### WHAT IS BEING ASKED:
Return the following lines and nothing else: the one holding "Click forward icon beside Yape receipt" and all those after it in the records below, unchanged, minus any pictures.

### Saved data entries:
▼
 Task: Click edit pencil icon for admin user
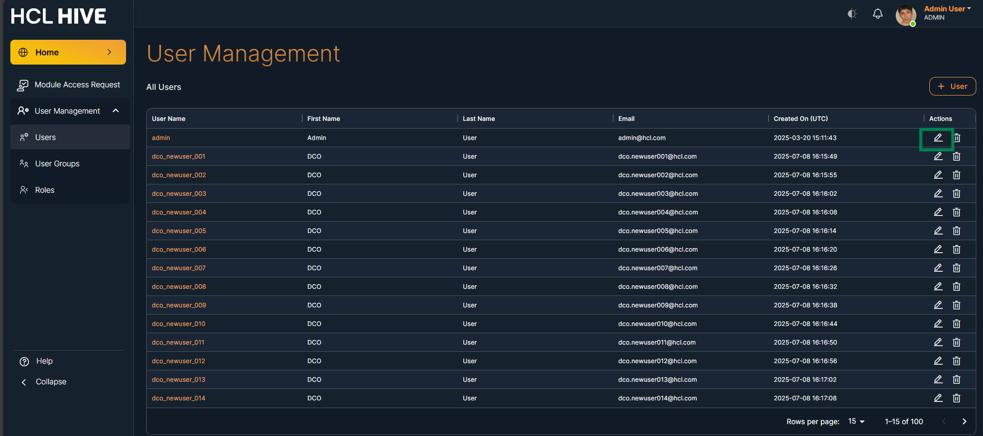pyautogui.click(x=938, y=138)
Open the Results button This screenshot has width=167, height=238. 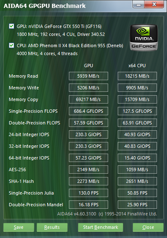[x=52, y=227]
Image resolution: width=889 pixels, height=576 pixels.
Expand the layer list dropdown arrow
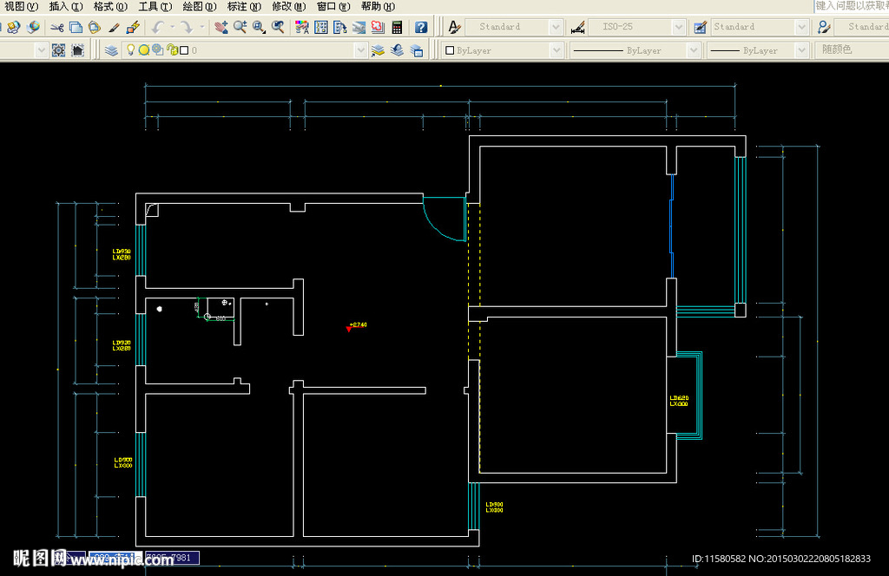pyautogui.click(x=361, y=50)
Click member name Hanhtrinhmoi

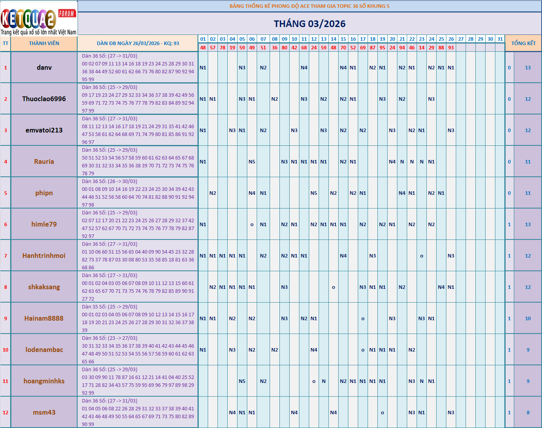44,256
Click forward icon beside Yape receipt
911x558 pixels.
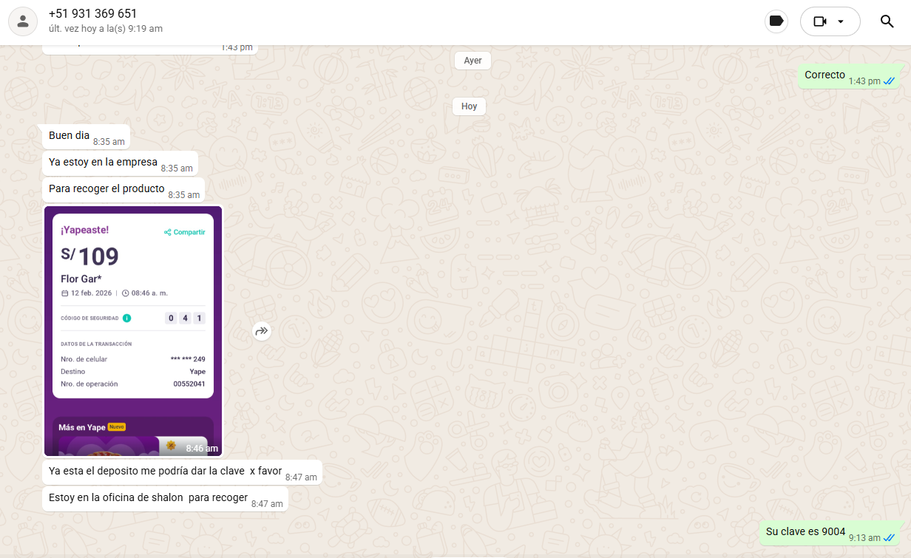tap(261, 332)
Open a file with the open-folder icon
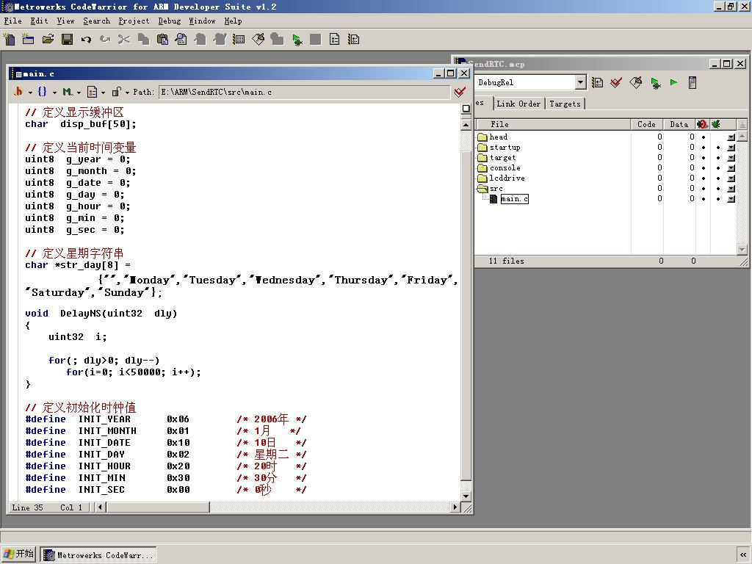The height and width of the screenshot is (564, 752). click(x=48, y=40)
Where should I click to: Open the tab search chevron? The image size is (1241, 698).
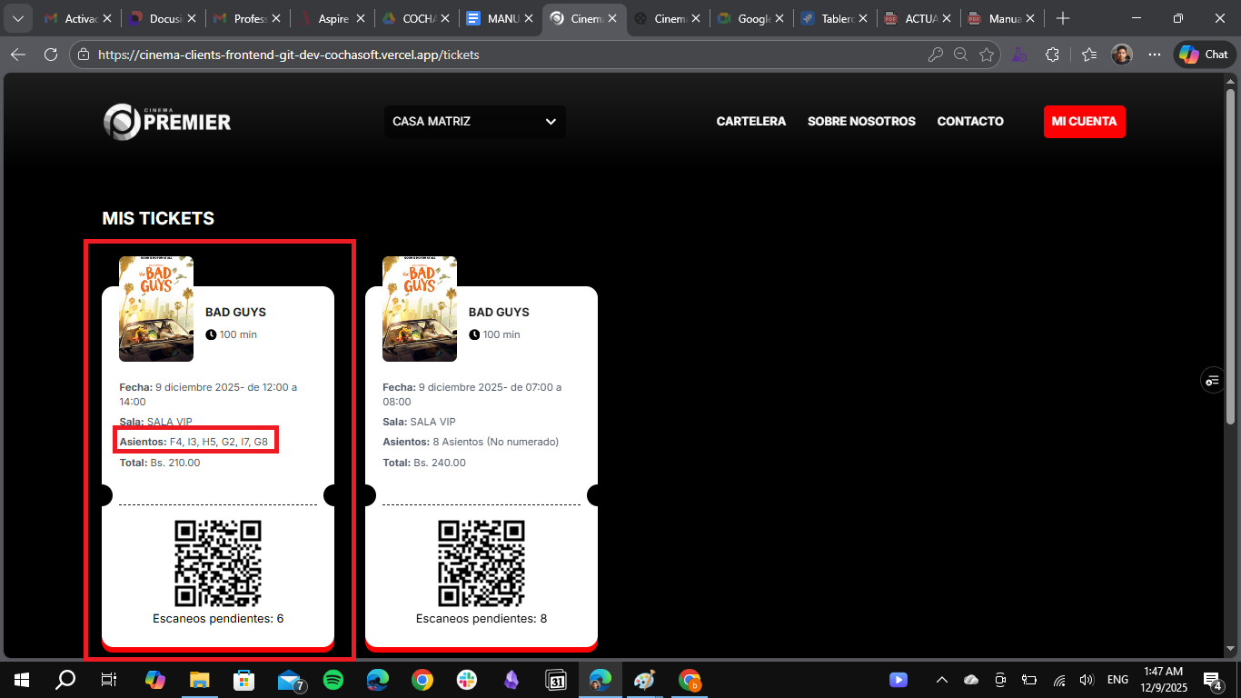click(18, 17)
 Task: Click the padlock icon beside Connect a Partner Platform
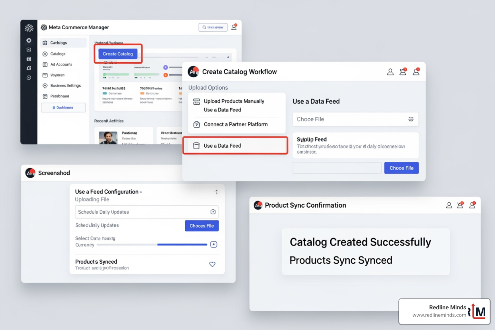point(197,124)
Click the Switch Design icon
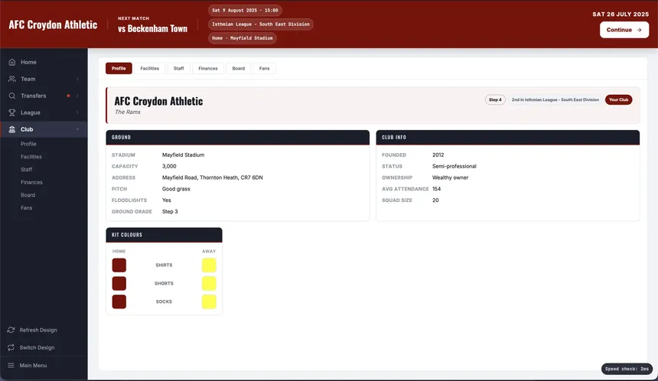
▲
### FINISHED TASK:
Click forward icon beside Yape receipt
911x558 pixels.
tap(261, 332)
Open a file with the open-folder icon
The height and width of the screenshot is (564, 752). click(x=48, y=40)
Where should I click to: Open the tab search chevron? The image size is (1241, 698).
click(18, 17)
 Task: Click the padlock icon beside Connect a Partner Platform
point(197,124)
Click the Switch Design icon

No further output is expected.